- Prompt 1 -
In the architecture excerpt, why are variable-size blocks padded and stacked by structural group?
- Prompt 2 -
Reproduce the architecture excerpt from "The core abstraction#" up to and including "with block count.".

- Excerpt -
* * *

Architecture#

Hamon's internals are organized around one idea: block-structured Gibbs sampling on padded, stacked PyTree states, compiled once via JAX.

The core abstraction#

A BlockSamplingProgram holds everything needed to run block Gibbs on a single model: the BlockGibbsSpec (which blocks to sample, which to clamp), the conditional samplers for each block, and the factors that define the energy.

The BlockSpec manages the mapping between block-local and global state arrays. Because JAX requires rectangular arrays, variable-size blocks are padded and stacked by structural group. This costs some wasted FLOPs but avoids Python-level loops over blocks, which would cause XLA compile times to scale linearly with block count.

State representation#

Global state is a list of arrays, one per structural group of blocks. Each array has shape (n_blocks_in_group, max_block_size, ...) with padding where needed. BlockSpec tracks the valid (non-padded) indices so that block_state_to_global and from_global_state can convert between representations without data loss.

* * *

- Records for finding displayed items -
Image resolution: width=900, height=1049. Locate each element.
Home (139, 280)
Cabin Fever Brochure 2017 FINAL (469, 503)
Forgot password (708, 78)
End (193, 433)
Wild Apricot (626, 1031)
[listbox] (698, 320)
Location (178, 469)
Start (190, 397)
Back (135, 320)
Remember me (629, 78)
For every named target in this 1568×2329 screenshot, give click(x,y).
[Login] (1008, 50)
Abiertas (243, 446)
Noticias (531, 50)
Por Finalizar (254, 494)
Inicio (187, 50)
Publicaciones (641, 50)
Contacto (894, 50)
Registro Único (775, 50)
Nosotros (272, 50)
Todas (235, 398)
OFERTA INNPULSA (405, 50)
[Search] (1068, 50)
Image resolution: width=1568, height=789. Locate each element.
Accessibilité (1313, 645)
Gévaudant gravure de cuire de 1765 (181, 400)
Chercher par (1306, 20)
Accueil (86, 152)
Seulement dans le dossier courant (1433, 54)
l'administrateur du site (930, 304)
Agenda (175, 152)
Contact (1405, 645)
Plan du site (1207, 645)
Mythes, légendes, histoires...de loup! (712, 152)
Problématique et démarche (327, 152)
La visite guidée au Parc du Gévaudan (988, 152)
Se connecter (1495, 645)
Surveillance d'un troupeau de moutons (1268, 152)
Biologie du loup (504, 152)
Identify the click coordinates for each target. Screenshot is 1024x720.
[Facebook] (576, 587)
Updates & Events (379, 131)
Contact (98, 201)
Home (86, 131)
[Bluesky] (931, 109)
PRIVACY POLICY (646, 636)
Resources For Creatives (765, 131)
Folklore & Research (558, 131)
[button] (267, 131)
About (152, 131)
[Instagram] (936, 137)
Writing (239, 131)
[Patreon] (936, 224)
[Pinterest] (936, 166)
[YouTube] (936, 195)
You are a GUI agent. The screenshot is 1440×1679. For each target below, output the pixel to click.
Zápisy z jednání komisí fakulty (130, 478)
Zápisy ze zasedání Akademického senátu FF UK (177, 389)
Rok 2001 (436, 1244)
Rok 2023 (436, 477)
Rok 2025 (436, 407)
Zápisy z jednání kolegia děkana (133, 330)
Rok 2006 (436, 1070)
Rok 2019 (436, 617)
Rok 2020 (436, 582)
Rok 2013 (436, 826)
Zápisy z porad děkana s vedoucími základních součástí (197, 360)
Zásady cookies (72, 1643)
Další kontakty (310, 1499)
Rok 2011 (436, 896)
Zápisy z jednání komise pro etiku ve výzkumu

* * *

- Task output 1 -
JAX requires rectangular arrays.

- Task output 2 -
The core abstraction#

A BlockSamplingProgram holds everything needed to run block Gibbs on a single model: the BlockGibbsSpec (which blocks to sample, which to clamp), the conditional samplers for each block, and the factors that define the energy.

The BlockSpec manages the mapping between block-local and global state arrays. Because JAX requires rectangular arrays, variable-size blocks are padded and stacked by structural group. This costs some wasted FLOPs but avoids Python-level loops over blocks, which would cause XLA compile times to scale linearly with block count.